++++ RECORDS FOR THE TASK

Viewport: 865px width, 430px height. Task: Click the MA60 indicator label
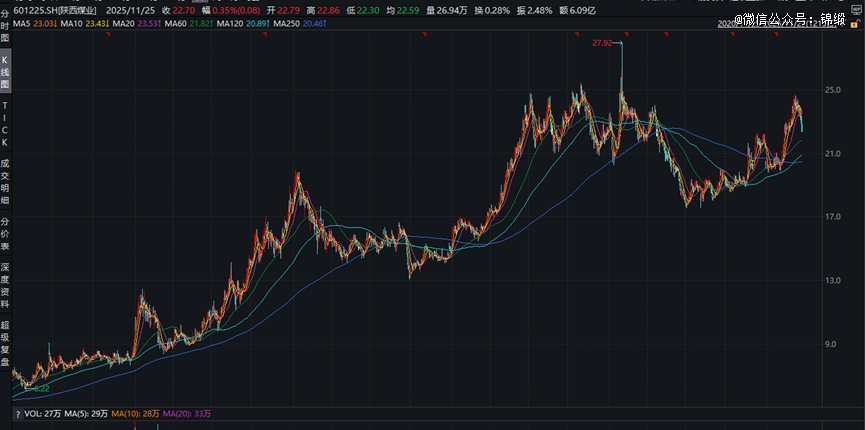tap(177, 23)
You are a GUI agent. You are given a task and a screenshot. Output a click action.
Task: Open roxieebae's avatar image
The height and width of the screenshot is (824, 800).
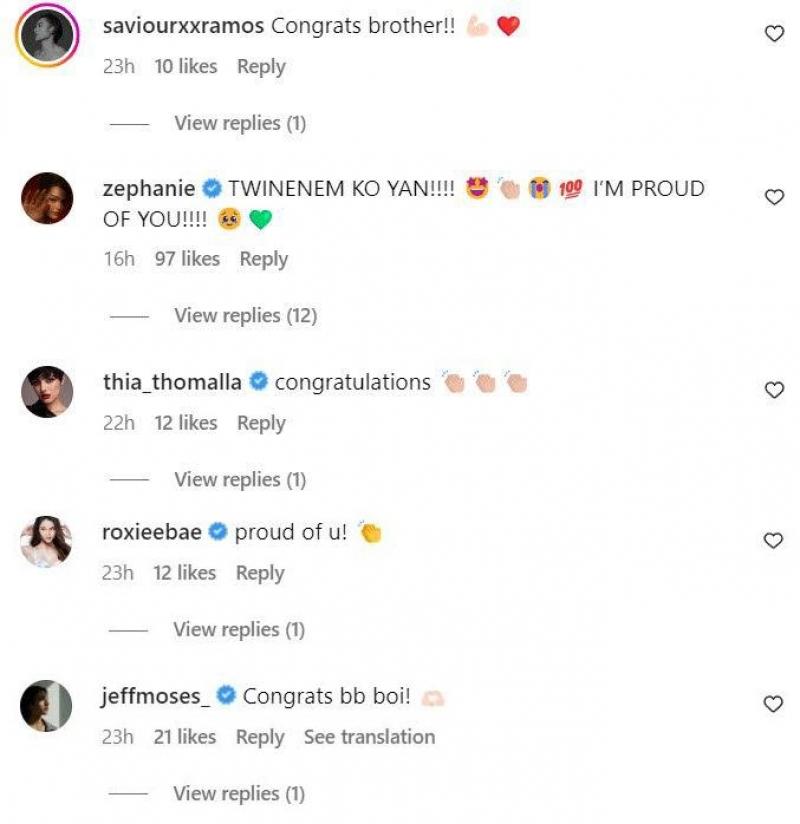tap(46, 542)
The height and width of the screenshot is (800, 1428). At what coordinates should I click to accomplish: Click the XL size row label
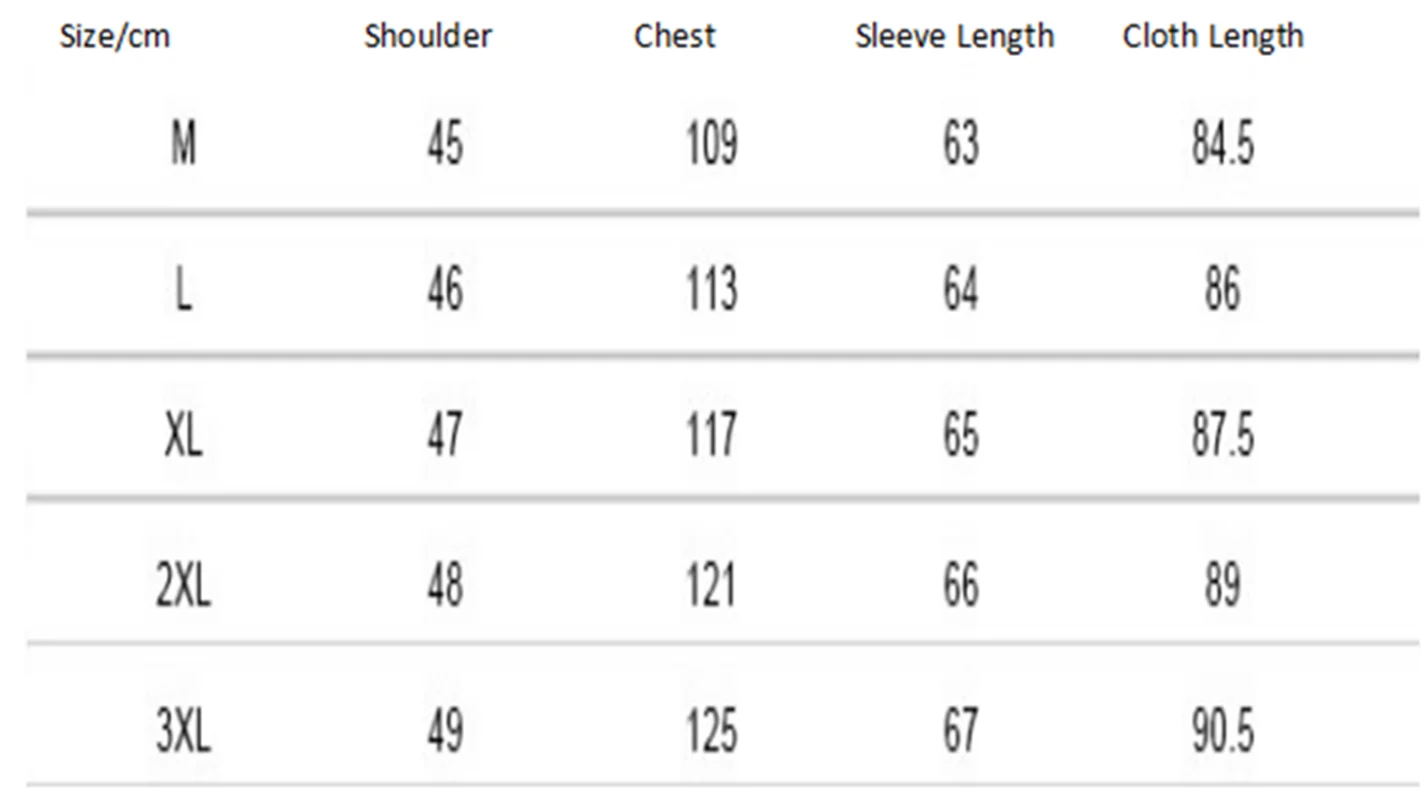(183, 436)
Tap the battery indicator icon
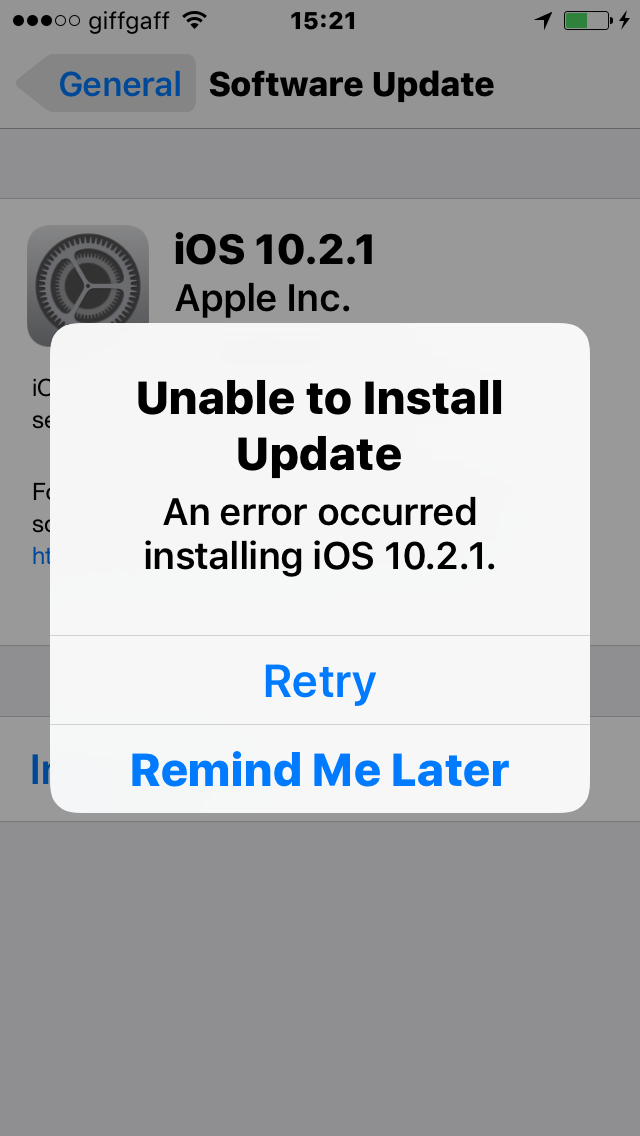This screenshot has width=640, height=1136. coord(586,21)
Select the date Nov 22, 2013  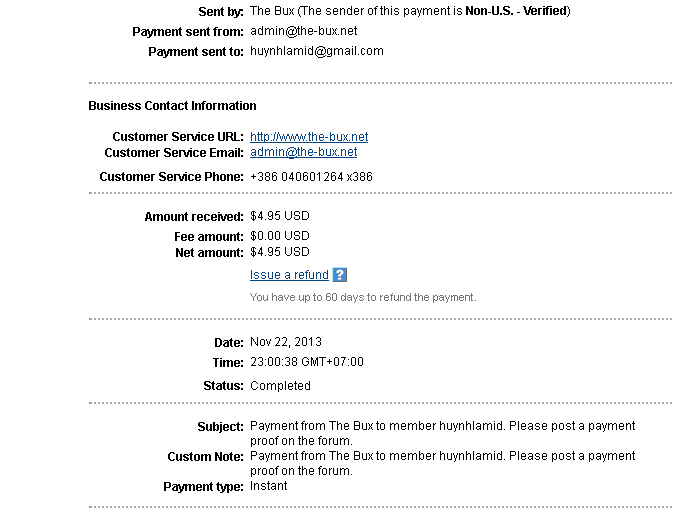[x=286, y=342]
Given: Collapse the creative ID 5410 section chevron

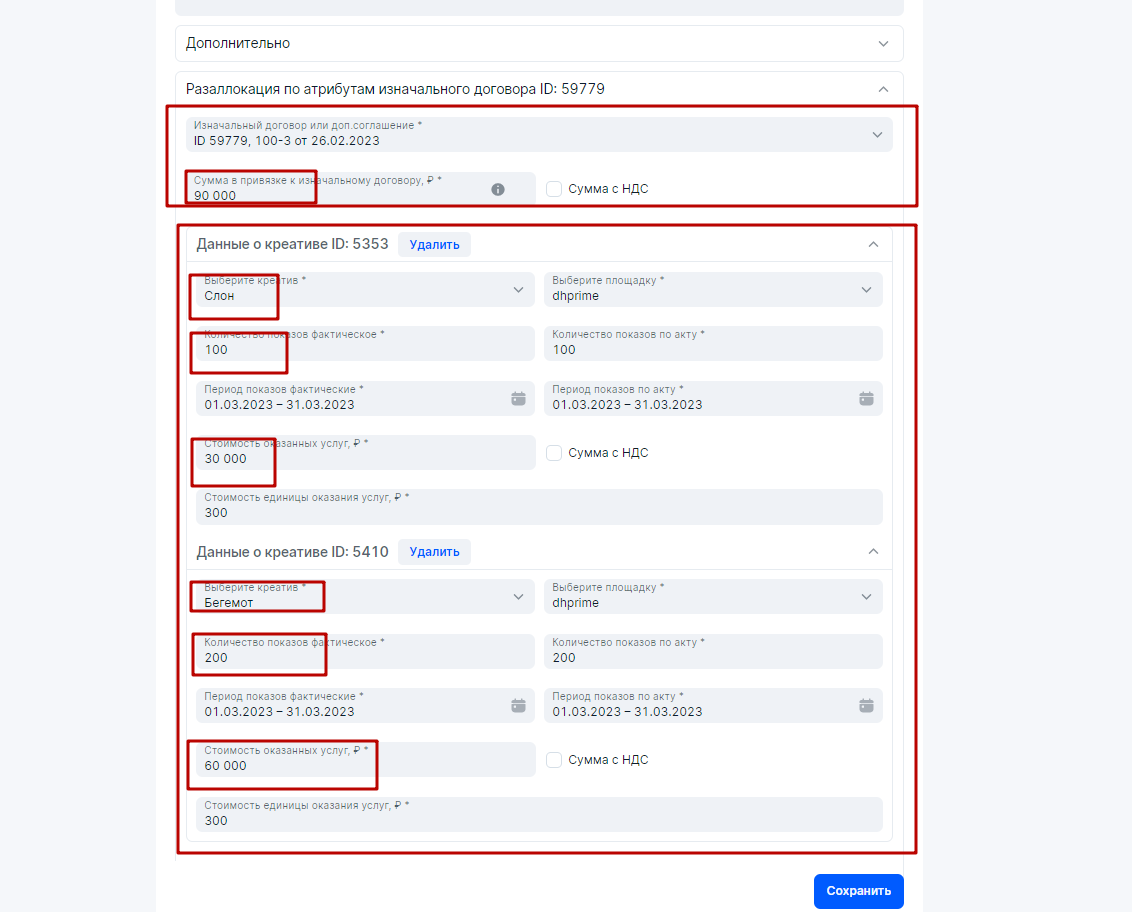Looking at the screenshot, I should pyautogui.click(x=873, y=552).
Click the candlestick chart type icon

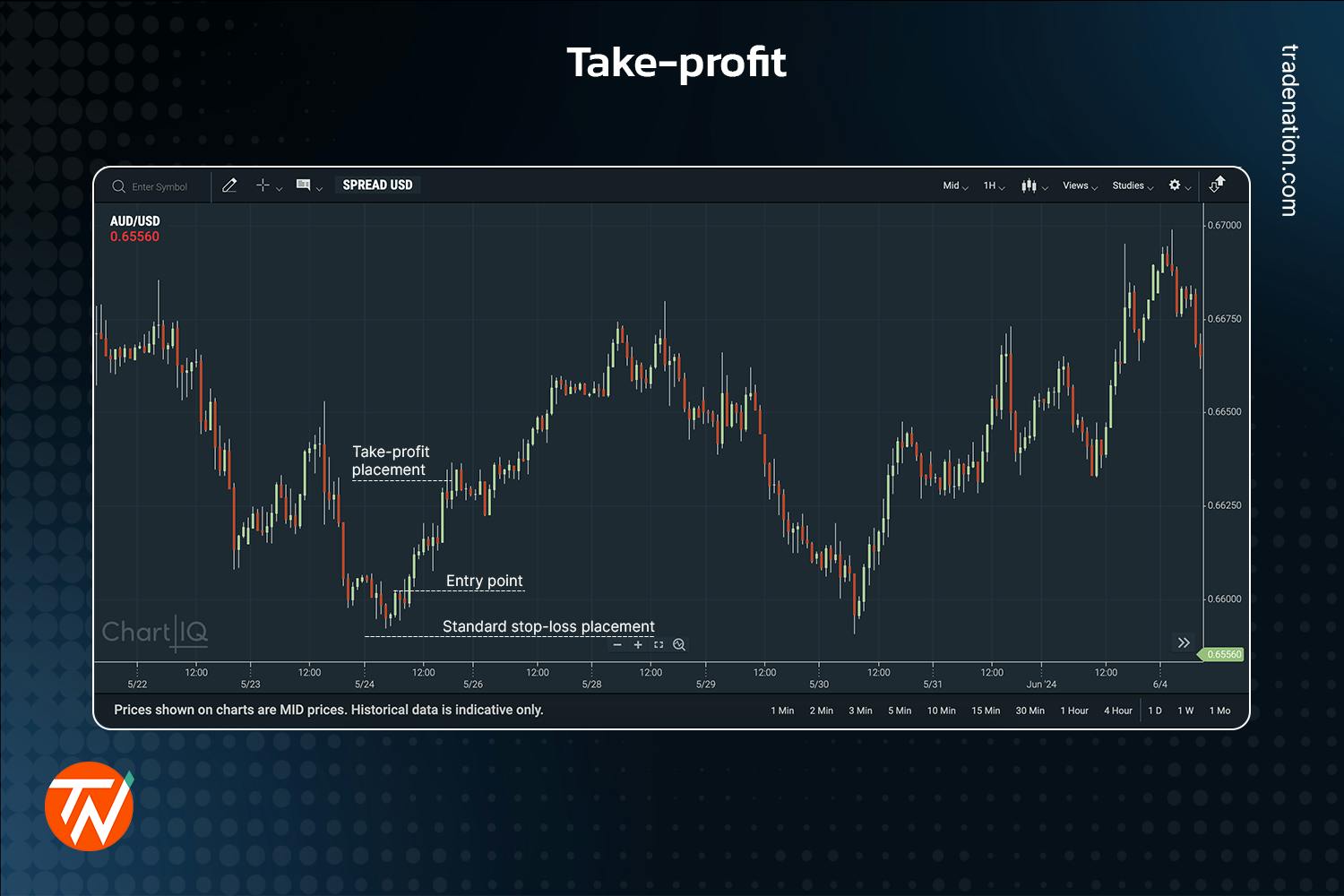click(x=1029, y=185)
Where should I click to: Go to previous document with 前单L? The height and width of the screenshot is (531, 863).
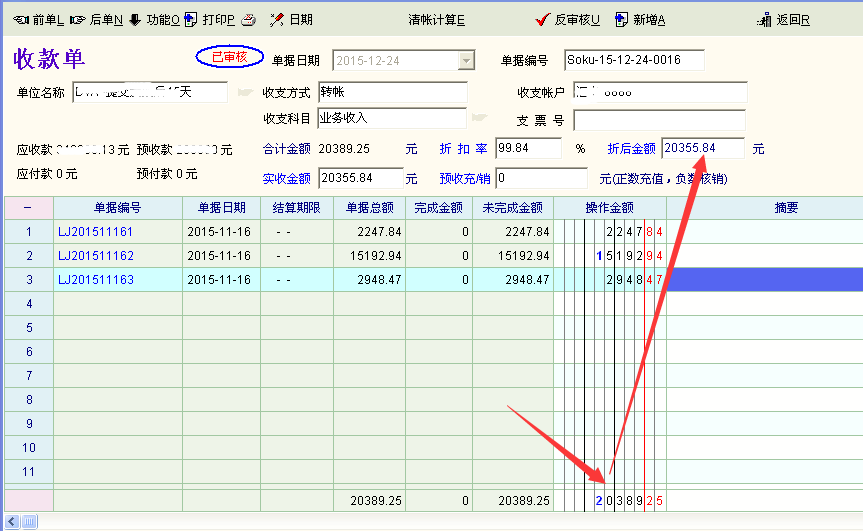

++++++++

Write out a verbatim copy of the lines from the line that contains "Given: Collapse the" through the end of the entries above; pictures are not copied.

Given: Collapse the creative ID 5410 section chevron

Looking at the screenshot, I should pyautogui.click(x=873, y=552).
Click the candlestick chart type icon

click(x=1029, y=185)
Where should I click to: Go to previous document with 前单L? The height and width of the screenshot is (531, 863).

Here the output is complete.